What would you like us to know about this collection?
I would love people to know that it is deeply personal, as I went back to my roots. It was made to celebrate some of the women who have been part of my life and who wear my clothes.
How intentional are you about evolving creatively — how do you think about this when beginning a new collection?
I try and follow my instinct, that little voice inside of me as much as I can. It’s what works best. I am lucky as many of my muses are girls whose life I partake in. It allows me to constantly regenerate as a designer in tune with my clients.
Where are the most significant changes in fashion today?
The most notable change in fashion today is obviously the industry striving to become more sustainable. I think we are all still making baby steps but I am glad it has started.
How well do you think fashion is embracing various societal shifts: gender, inclusion, diversity, environmental engagement?
Fashion has always been about societal shifts, always about gender inclusion and diversity and celebrating what was different. Today it has become mainstream, and I am glad about this.
The fashion audience is ever-evolving. How important is it for you to connect with Generation Z (and how are you doing this)?
Creating a connection with Gen-Z is important as with any generation, but especially because they are ultimately our future. I think what is different for Dundas with Gen Z is incorporating technology, social media and obviously a raised awareness of environmental issues. Our participation in the metaverse fashion week resonated particularly with this demographic.
Evolution and improvement are related. What is one essential improvement the industry could be making?

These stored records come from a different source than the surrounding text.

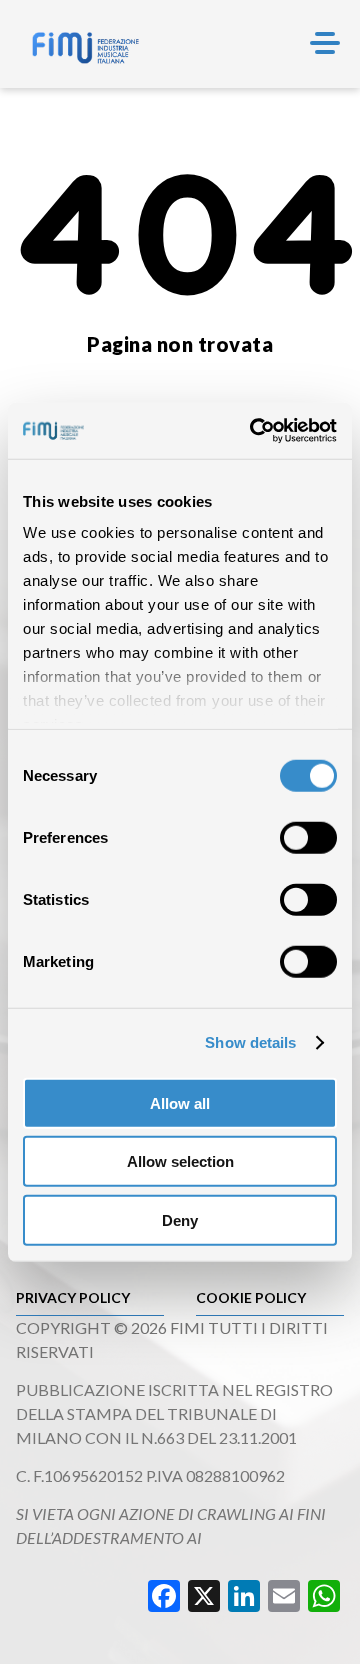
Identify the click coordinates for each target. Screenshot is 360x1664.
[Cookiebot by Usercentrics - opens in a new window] (254, 431)
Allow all (180, 1102)
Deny (180, 1219)
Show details (250, 1042)
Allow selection (180, 1161)
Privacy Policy (73, 1297)
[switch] (308, 837)
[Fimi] (85, 48)
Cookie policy (251, 1297)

I think we can all get better at creating more sustainable collections as well as generating less waste. I would also love to see a more general celebration of being different. Vive la difference!

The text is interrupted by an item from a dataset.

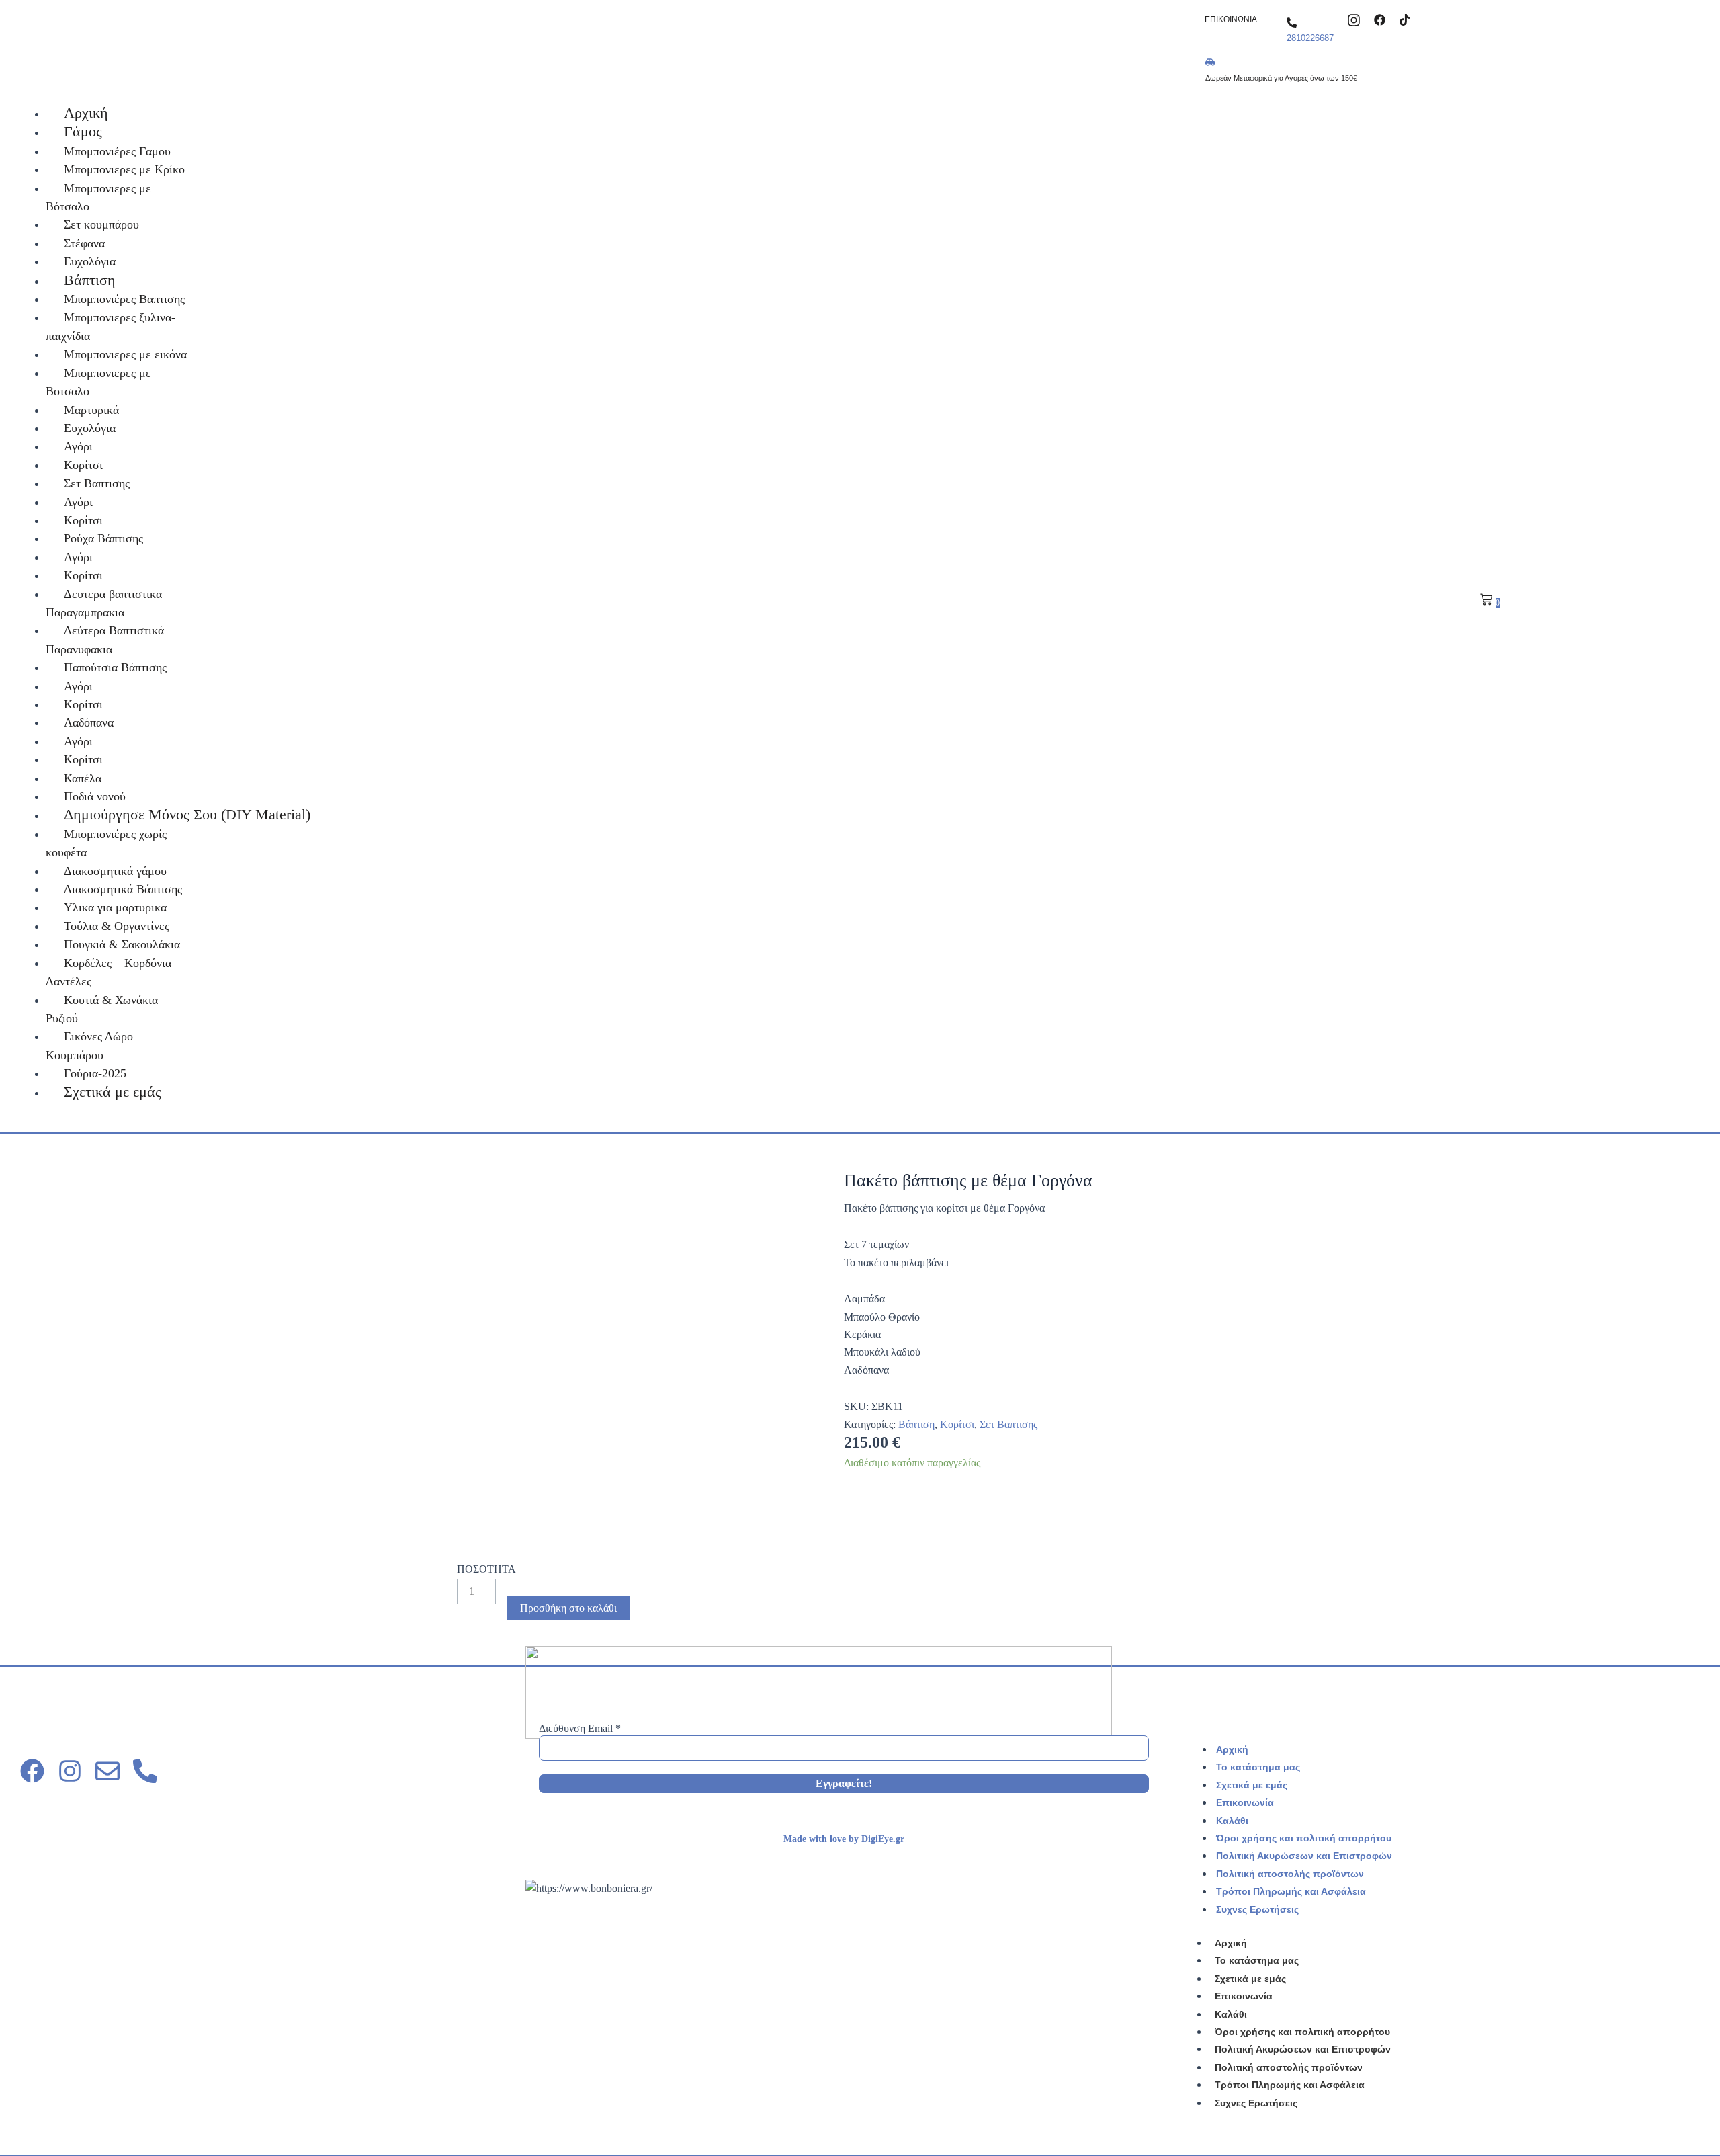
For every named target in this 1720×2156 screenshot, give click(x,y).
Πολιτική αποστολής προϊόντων (1290, 1873)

Are you using any technologies that contribute to the evolution of your collections?
Absolutely Dundas launched our first NFT’s at the Super Bowl and we were one of the first brands to participate in the Metaverse Fashion Week.
It’s 2025, how might you have evolved?
Apart from developing new categories or launching Dundas beauty, which is happening this year I am looking forward to connecting further with our client base through technology. It is something I really wanted to do as a standalone brand as I feel the possibilities are endless!
Evolution is gradual; revolution is radical. Is fashion still capable of revolution?
I am sure fashion is capable of revolution, but I think technology will be a great part of any radical change — whether it is about the actual clothing or about the retail experience.
This interview has been lightly edited for clarity.